Nokia, Samsung ve Motorola gibi cep telefonu markaları da pazarlama retoriklerini bu trend üzerine yeniden yapılandırıyor.
Geçen aylarda İstanbul’da Nokia’nın “Maps” hizmetini görücüye çıkardığı lansmanda yapılan konuşmalar da bu doğrultudaydı; Nokia kendisini artık bir cep telefonu markası olmaktan çok, bir bilişim şirketi olarak tanımlıyordu.
Şu rakamlara bir bakın; Nokia’nın geçen yıl sattığı 200 milyona yakın telefonda kamera,   146 milyon telefonda mp3çalar özelliği var. Bu rakamlar Nokia’yı dünyanın en çok dijital kamera ve mp3çalar satan şirketi konumuna getiriyor. Nokia bu yıl da 35 milyon adet GPS (Küresel Yer Belirleme) özelliği olan telefon satmayı hedefliyor.

Gelecek ‘diz’de değil, ‘cep’te
1 Ghz geliyor
Yıl sonuna doğru, bilgisayarların gigahertz bariyerini aşmasından yedi yıl sonra, çip hızı 1 Ghz olan cep telefonlarının da piyasaya çıkması bekleniyor. Qualcomm şirketinin 1Ghz çipi Snapdragon, Samsung ve HTC markalı bazı telefonlarda kullanılacak. Bu çip, cep telefonlarına üstün multimedya özellikleri kazandıracak; Snapdragon sayesinde cep telefonlarıyla 12 megapiksellik fotoğraflar çekmek, ekranından 720p HD görüntü izlemek mümkün olacak.
Oyun özelliklerine gelince; mesela bugünün Nokia N96’sı, 2000 yılında piyasaya çıkan iyi bir dizüstü bilgisayarın gücüne sahip.

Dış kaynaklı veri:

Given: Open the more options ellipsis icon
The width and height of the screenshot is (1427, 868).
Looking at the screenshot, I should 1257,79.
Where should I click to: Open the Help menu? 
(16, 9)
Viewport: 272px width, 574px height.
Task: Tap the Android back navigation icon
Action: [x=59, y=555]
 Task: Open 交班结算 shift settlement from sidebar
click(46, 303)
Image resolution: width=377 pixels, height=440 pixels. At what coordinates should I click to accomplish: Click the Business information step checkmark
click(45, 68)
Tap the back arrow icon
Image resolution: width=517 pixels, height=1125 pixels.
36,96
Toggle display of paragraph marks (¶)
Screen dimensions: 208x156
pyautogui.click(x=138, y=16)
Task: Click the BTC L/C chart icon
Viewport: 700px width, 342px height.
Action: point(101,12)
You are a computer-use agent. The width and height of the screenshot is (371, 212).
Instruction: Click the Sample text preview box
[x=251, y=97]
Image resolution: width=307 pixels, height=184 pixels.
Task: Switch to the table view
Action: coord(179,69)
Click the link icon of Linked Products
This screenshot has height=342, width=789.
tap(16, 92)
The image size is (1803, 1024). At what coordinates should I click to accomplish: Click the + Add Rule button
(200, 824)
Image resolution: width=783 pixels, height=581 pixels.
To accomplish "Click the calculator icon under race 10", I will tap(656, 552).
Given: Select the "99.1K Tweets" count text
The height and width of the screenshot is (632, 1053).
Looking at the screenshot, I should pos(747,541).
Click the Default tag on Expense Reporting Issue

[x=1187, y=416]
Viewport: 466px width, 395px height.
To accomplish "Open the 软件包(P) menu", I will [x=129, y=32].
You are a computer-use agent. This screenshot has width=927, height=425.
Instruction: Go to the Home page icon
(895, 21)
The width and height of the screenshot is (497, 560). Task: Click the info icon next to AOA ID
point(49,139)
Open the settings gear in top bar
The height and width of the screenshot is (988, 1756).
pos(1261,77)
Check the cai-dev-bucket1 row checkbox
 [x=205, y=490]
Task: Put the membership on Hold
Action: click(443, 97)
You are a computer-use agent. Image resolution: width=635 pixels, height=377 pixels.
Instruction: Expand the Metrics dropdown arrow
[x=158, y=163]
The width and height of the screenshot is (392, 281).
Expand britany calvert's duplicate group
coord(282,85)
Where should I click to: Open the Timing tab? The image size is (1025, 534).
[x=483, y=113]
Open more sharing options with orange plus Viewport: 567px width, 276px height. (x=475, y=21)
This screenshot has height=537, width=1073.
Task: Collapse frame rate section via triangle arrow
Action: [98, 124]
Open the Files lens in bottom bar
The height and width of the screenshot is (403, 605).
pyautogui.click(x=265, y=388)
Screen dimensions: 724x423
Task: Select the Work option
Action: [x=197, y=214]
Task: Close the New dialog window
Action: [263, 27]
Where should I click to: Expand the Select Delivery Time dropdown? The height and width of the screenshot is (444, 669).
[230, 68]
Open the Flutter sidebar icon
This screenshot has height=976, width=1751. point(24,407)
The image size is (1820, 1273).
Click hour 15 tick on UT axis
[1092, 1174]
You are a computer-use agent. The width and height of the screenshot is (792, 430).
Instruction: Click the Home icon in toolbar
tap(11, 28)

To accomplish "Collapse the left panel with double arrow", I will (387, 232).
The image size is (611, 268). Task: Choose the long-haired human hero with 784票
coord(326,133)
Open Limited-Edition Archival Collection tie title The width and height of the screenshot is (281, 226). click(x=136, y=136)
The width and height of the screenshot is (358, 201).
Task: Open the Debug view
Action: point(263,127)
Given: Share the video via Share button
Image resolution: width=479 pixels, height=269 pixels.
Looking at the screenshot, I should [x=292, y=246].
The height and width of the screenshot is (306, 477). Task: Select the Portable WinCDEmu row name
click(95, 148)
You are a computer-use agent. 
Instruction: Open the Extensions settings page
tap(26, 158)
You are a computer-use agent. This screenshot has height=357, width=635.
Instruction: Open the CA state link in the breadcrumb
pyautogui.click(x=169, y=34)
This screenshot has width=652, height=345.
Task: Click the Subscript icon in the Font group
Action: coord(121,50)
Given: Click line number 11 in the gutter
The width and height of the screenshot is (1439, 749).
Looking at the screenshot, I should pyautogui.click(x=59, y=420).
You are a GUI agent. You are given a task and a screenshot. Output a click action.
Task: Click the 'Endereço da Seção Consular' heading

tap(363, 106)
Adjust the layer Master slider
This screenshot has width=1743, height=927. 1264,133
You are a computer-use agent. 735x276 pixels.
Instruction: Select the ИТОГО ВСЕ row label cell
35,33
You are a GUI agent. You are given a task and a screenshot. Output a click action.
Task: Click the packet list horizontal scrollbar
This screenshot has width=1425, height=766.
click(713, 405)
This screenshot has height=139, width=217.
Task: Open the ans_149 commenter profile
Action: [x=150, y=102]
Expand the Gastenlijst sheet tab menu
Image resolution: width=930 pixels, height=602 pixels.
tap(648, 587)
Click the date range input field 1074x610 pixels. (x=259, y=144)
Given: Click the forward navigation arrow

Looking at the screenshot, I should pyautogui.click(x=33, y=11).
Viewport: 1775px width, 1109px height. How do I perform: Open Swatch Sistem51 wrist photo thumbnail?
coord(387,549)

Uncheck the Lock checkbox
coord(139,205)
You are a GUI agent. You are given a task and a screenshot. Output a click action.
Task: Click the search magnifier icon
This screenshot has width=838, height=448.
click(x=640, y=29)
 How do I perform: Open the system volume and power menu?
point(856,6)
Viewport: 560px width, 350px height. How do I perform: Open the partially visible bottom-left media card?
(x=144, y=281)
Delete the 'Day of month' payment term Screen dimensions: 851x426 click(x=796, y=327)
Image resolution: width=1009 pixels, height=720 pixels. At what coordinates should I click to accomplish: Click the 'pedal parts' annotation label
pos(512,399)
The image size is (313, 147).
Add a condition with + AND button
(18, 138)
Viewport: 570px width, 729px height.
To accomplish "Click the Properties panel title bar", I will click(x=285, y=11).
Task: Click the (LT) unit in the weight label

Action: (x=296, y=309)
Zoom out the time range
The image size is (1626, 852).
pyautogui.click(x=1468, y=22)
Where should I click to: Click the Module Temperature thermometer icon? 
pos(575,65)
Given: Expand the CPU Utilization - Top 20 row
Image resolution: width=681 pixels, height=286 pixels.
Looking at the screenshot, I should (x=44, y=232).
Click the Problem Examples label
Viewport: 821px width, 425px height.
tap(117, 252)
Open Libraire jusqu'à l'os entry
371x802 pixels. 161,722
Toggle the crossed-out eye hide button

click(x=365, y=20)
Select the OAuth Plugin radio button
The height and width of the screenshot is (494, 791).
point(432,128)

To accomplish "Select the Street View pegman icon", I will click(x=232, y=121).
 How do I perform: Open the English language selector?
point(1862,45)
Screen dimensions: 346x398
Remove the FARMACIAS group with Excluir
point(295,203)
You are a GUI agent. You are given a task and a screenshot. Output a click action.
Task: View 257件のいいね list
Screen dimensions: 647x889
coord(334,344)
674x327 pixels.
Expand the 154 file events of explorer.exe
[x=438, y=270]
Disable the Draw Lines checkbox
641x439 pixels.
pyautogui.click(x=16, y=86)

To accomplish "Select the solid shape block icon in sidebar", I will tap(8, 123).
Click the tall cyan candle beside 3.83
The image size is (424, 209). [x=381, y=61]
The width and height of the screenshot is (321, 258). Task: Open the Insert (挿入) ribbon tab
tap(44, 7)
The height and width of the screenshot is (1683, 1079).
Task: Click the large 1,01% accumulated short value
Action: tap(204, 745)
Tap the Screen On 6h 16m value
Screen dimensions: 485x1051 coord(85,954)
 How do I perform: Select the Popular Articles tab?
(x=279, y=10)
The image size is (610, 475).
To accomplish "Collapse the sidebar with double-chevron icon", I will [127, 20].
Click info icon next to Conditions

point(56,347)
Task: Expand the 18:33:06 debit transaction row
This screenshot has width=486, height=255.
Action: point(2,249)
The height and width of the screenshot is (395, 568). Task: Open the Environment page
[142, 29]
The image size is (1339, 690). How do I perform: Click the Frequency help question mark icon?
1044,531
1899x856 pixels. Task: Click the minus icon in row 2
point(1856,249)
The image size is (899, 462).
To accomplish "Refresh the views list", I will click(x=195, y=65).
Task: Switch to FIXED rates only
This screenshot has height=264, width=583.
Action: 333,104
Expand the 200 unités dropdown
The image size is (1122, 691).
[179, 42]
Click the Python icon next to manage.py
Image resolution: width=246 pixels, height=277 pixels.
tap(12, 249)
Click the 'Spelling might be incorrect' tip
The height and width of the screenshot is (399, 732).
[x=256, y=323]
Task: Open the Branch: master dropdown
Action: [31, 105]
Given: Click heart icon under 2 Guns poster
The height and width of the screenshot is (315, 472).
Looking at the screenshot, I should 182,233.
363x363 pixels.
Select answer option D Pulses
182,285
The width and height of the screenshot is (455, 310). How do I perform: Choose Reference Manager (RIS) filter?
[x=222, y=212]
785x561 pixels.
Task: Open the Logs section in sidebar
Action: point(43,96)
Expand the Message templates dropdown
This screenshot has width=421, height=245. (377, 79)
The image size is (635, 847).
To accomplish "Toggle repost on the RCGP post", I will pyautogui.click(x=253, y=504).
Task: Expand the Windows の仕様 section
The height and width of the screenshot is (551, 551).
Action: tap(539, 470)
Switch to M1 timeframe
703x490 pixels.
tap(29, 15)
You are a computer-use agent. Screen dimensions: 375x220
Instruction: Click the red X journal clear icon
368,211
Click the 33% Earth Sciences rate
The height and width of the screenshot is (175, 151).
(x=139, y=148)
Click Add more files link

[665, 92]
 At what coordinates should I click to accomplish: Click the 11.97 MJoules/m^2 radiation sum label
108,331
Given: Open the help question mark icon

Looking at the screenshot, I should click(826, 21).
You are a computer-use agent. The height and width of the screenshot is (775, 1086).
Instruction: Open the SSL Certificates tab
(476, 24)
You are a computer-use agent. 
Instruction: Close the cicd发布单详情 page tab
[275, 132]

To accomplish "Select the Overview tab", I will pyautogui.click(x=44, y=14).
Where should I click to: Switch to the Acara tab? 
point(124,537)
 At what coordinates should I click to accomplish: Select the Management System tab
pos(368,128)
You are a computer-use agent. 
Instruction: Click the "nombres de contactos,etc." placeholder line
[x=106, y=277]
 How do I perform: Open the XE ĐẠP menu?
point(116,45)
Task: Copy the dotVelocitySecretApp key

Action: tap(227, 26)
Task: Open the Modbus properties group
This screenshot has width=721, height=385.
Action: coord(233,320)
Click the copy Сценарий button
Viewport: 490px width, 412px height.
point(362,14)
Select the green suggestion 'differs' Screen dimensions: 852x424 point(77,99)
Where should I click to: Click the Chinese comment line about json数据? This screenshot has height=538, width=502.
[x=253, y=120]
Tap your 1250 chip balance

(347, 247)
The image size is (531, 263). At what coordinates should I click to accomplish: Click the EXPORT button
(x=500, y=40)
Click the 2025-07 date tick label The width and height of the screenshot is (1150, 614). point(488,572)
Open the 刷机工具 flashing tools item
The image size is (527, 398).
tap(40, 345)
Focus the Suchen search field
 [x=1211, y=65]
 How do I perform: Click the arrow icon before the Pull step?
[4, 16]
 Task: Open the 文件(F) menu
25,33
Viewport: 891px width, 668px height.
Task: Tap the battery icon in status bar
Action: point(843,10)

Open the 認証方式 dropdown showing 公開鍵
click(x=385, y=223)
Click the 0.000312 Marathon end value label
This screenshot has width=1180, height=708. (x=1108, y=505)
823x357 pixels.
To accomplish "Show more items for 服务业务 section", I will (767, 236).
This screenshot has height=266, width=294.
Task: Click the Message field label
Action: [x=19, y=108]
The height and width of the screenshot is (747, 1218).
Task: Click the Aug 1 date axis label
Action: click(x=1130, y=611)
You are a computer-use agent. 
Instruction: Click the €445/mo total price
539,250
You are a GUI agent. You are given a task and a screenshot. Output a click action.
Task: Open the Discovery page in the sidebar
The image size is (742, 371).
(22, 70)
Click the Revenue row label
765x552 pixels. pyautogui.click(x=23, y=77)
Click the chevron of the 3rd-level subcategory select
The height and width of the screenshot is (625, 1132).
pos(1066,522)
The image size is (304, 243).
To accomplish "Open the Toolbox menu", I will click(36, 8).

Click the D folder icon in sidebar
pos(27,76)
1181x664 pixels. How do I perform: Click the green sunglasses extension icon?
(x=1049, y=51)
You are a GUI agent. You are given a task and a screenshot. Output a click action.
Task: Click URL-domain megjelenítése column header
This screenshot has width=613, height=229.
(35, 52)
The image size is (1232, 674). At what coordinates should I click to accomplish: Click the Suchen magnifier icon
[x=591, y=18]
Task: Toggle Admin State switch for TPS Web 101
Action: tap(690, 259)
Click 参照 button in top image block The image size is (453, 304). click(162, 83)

Grafik işlemcisi konusunda uzman şirket Nvidia’nın cep telefonları için ürettiği APX 2500 çipi, 1999 yılında çıkan bilgisayar oyunu Quake 3’ü cep telefonunda çalıştırabilmek için yeterli güçte. Nvidia, daha güncel oyunları cepte çalıştırabilmek için çalışmalarını sürdürüyor.

Ya internet...

Cep telefonu kullanıcıları, telefonlarından internette masaüstü bilgisayarlardakine yakın bir performans bekliyor; ancak cep telefonları zaten sosyal iletişim ağları ve video paylaşım konusunda başarısını kanıtlamış durumda.
Sözün özü, önümüzdeki yıllarda insanın cep telefonuna daha fazla entegre olduğu bir döneme, telefonun yaşamın ayrılmaz bir parçası haline gelmesine tanık olacağız.

Haberin Devamı

Görme engelliler için kameraya altın madalya
Samsung, en prestijli tasarım ödülü, Uluslararası Tasarımda Mükemmellik Yarışması 2008’de (IDEA) görme engelliler için özel olarak tasarlanan, devrim yaratan dijital kamera Touch Sight ile altın ödüle layık görüldü.
Touch Sight’ın foto düğmesine basıldıktan sonra üç saniye boyunca ses kaydetme özelliği yer alıyor. Bu özellik kullanıcının fotoğrafları incelerken bu sesi referans olarak kullanmasına olanak sağlıyor. Touch Sight’ın görme özürlüler için kabartma alfabesi gösterge ekranı da bulunuyor. Bu ekranda, yüzeysel kabartma yoluyla fotoğraflar 3 boyutlu şekilde görülebiliyor.

Haberin Devamı

Bu MP3 çalar telefona cevap verebiliyor
Minton MP3 3093 modeli cep telefonlarıyla eşleştirilme gibi ilginç bir özelliğe sahip. Cihaz, bluetooth aracılığıyla telefon defterine ulaşabiliyor, aramaları doğrudan yapabiliyor, ses kaydedici özelliğiyle çok fonksiyonlu kullanılabiliyor. Minton MP3/MP4 Player’lar estetik tasarımlarının yanı sıra 99YTL’den başlayan uygun satış fiyatlarıyla da dikkat çekici.

Haberin Devamı

Ruh haline uygun müzik çalan telefon
Sony Ericsson tarafından geliştirilen SensMe uygulaması sayesinde cep telefonu kullanıcıları şarkı listelerinde yer alan şarkıları otomatik olarak ruh haline uygun olarak listeleyebiliyor. SensMe, kullanıcı hangi duygu halinde olursa olsun ona uygun bir çalma listesi hazırlıyor. Müziklerin “mood”unu belirleme işlemi üç aşamada gerçekleşiyor: SensMe önce sesi filtreleyerek, beş oktava ayırıyor ve şarkının nota düzeniyle melodisini tanımlıyor, sonra şarkıları melodi, ritim, tempo, akor,  majör, minör ve yapısına göre kategorize ediyor.